There’s an unassuming sign on Main Street at Fulton for Henry’s Restaurant, and if you happen to open the door you will find inside perhaps the best bar in America.

There’s a light that shines over the city at night from the gigantic manufacturing complex on Broadway, a kind of beacon of industry flexing its might, and if you don’t look too closely you won’t notice the building atop which it rests has sat more or less vacant since the early part of the last decade.

There’s an old fort worth checking out, the aptly-named and titular Old Fort Wayne, because once upon a time a place this big surrounding by so much else that is so small just had to have been front line of something, or perhaps an outpost of something else.

There’s an art museum downtown that stays open later than you would expect.
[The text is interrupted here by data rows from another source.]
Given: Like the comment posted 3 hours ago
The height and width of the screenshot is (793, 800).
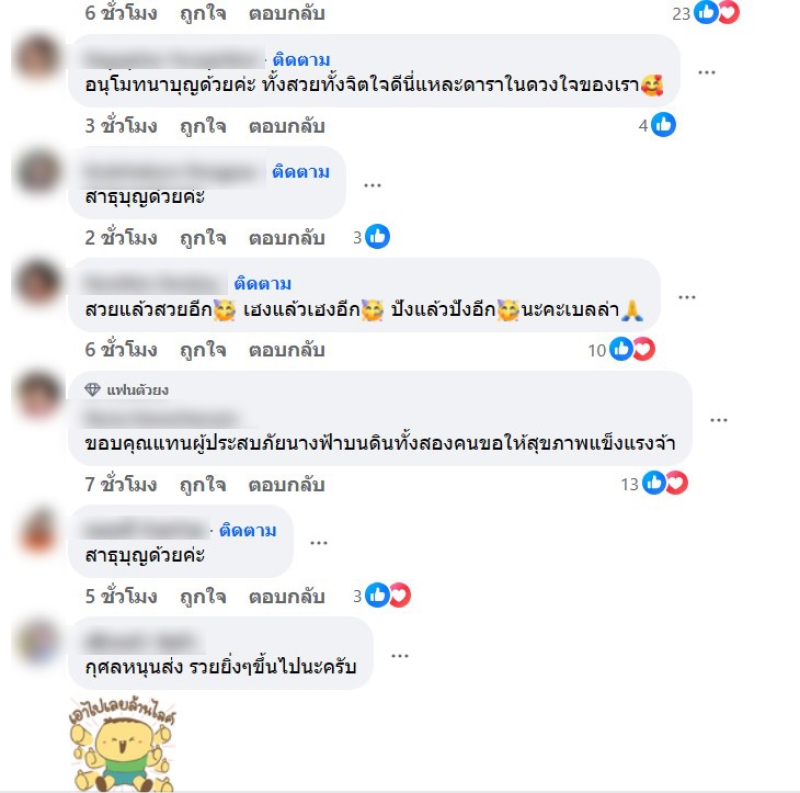Looking at the screenshot, I should (x=203, y=126).
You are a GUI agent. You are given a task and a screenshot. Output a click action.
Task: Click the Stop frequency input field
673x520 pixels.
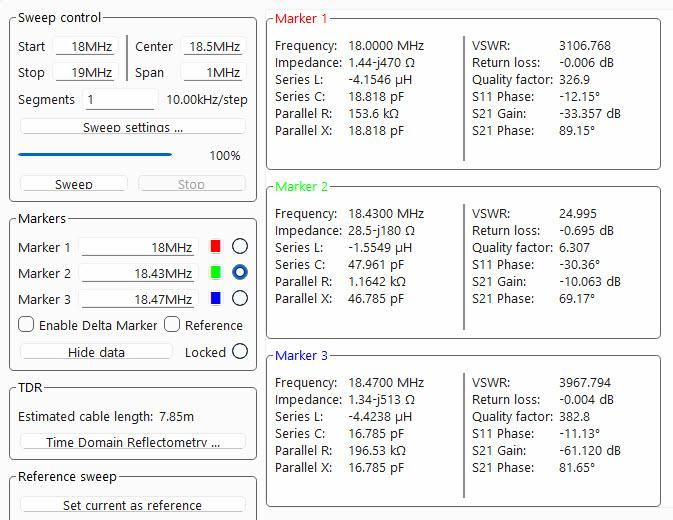(85, 72)
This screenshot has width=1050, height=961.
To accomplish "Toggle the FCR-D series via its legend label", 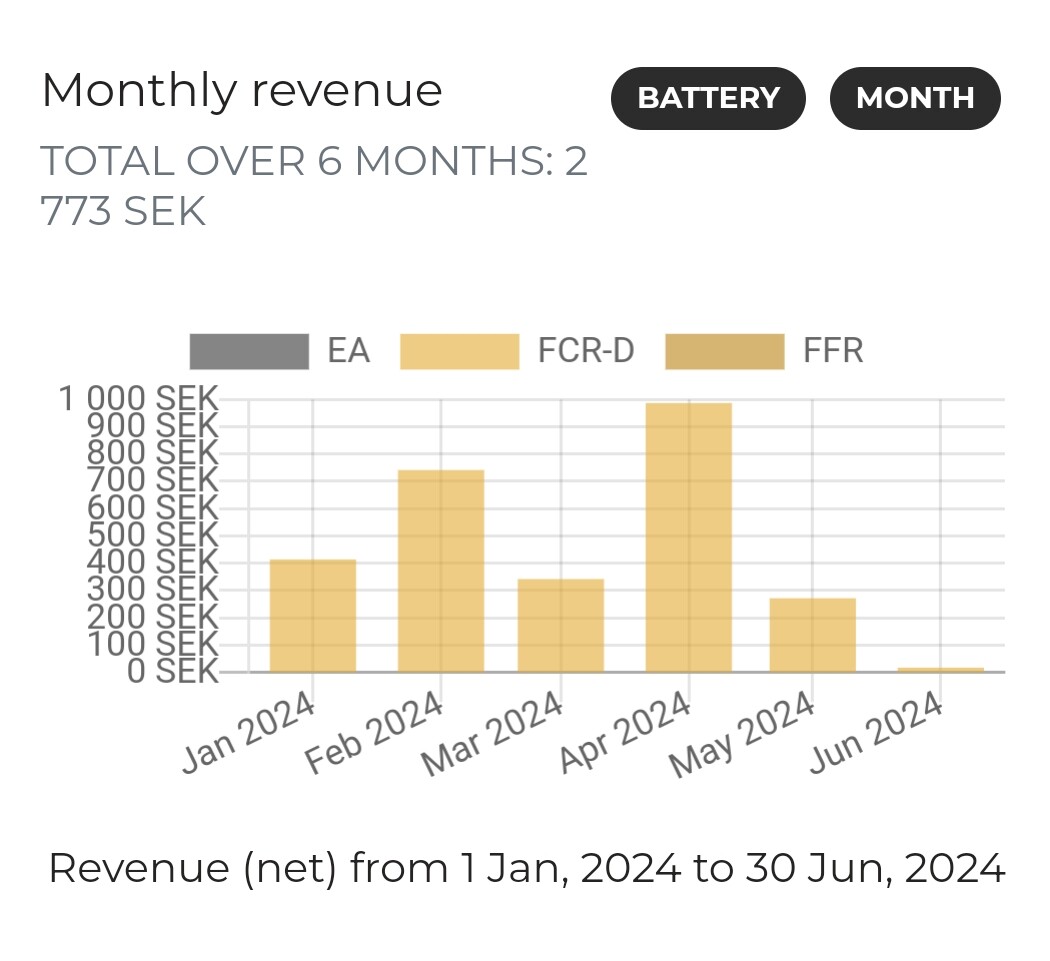I will point(585,352).
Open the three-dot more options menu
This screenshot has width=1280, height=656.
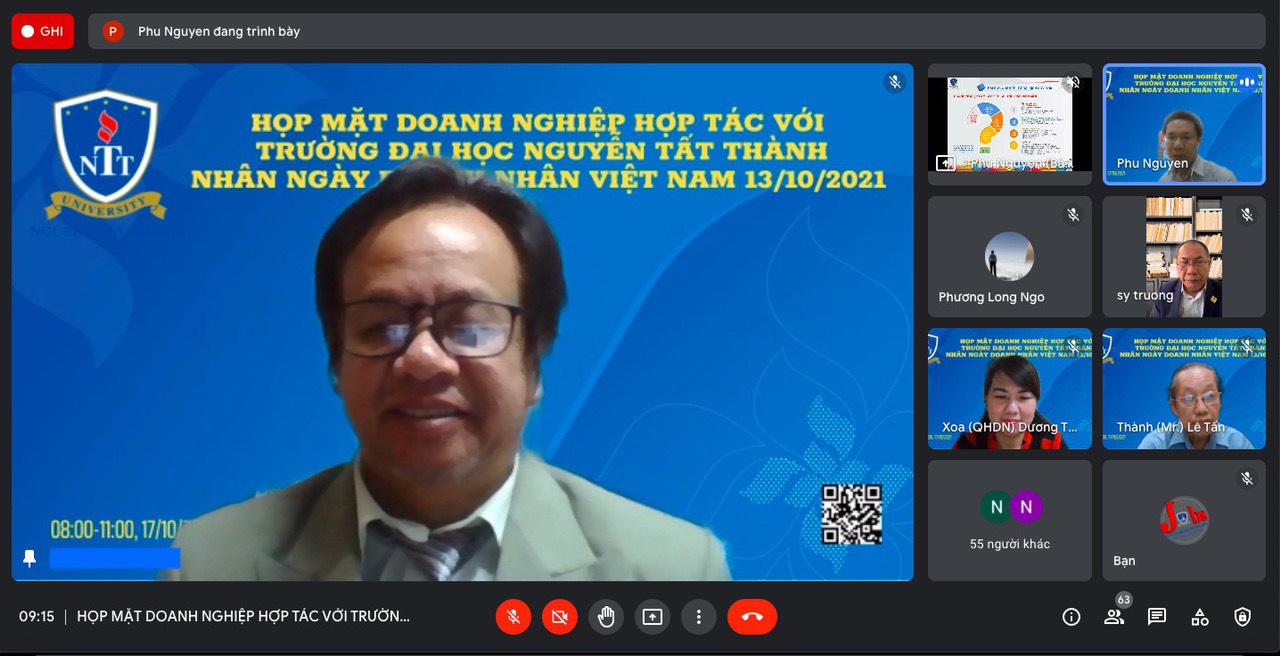coord(699,617)
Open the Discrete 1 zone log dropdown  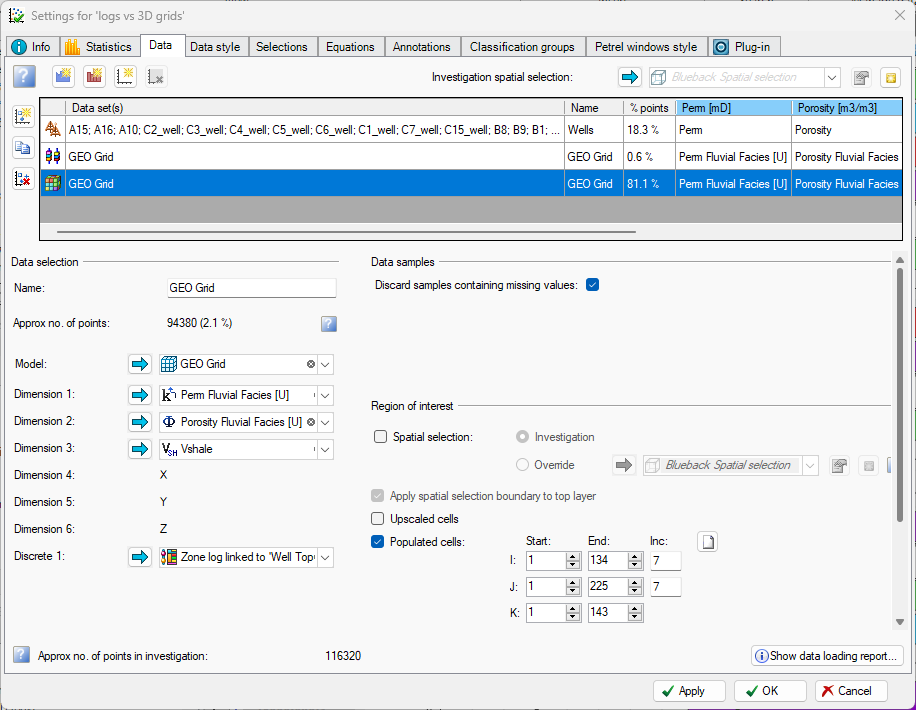325,557

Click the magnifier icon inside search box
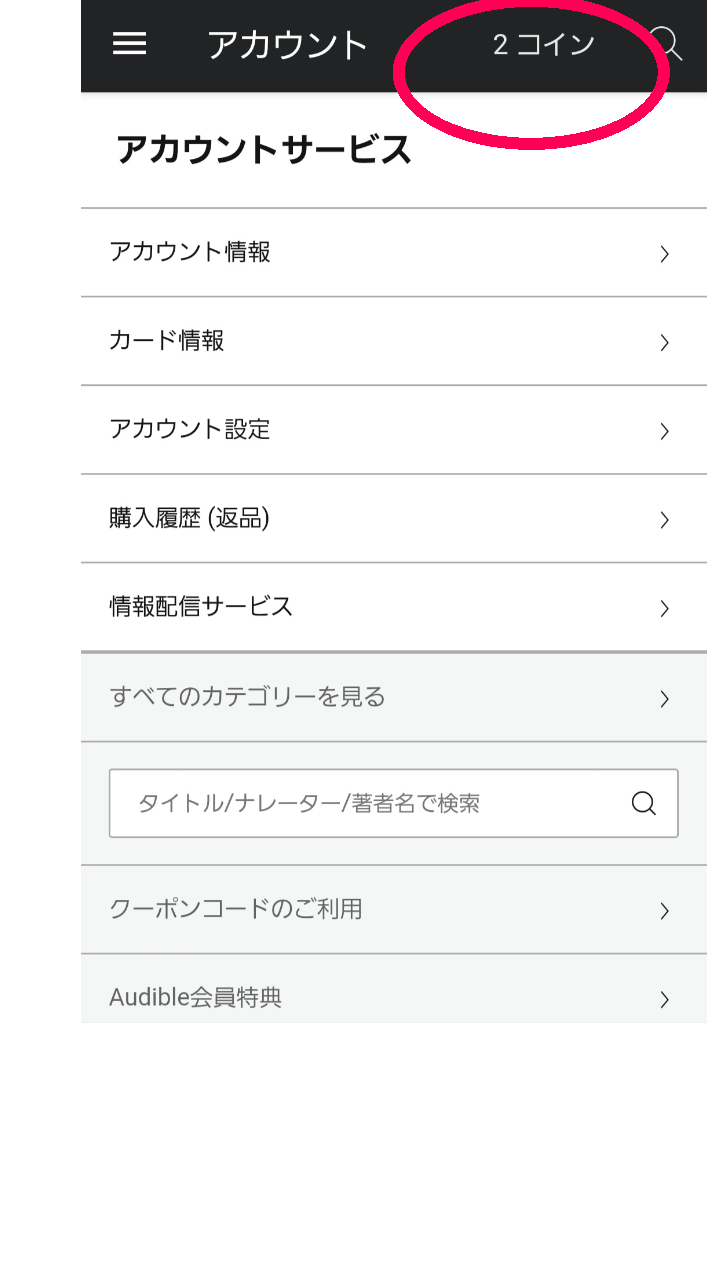pos(644,803)
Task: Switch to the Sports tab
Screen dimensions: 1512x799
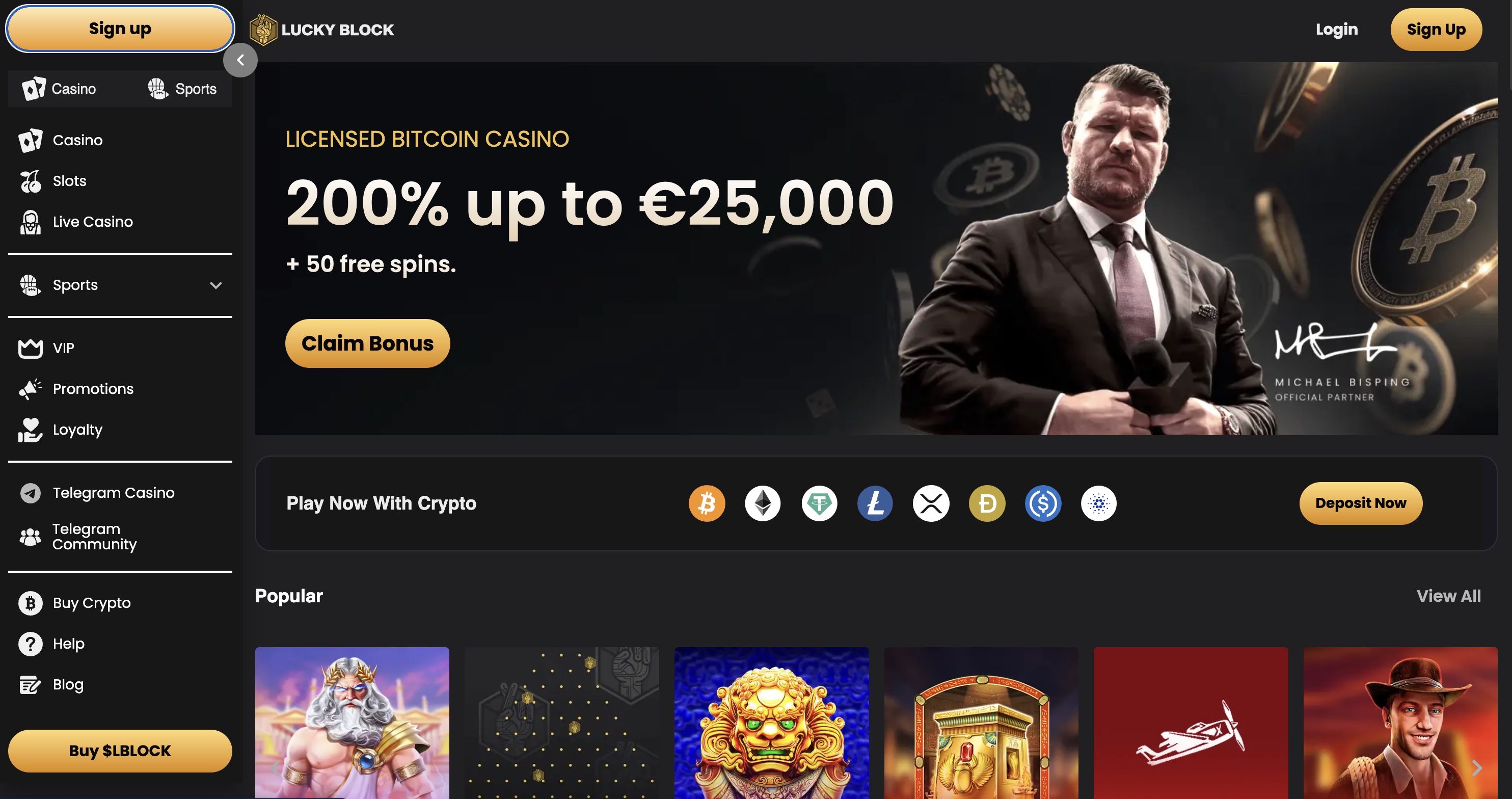Action: coord(181,89)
There’s a surprising abundance of beautiful old buildings downtown, so many left intact rather than so callously demolished the way they do in other places, as though enough people here recognized that there could be value to history or utility to preservation.

There’s a railroad platform along Superior Street, even though the trains don’t stop there anymore.

There’s a certain familiar rhythm to all these streets and landmarks, all having names like Main and Henry’s and Broadway and Fort and Fulton, and Superior because there are countless others just like them, and because there are countless other cities like this one, each using the same parts to tell their own version of the universal American story. To go to Fort Wayne is to go everywhere.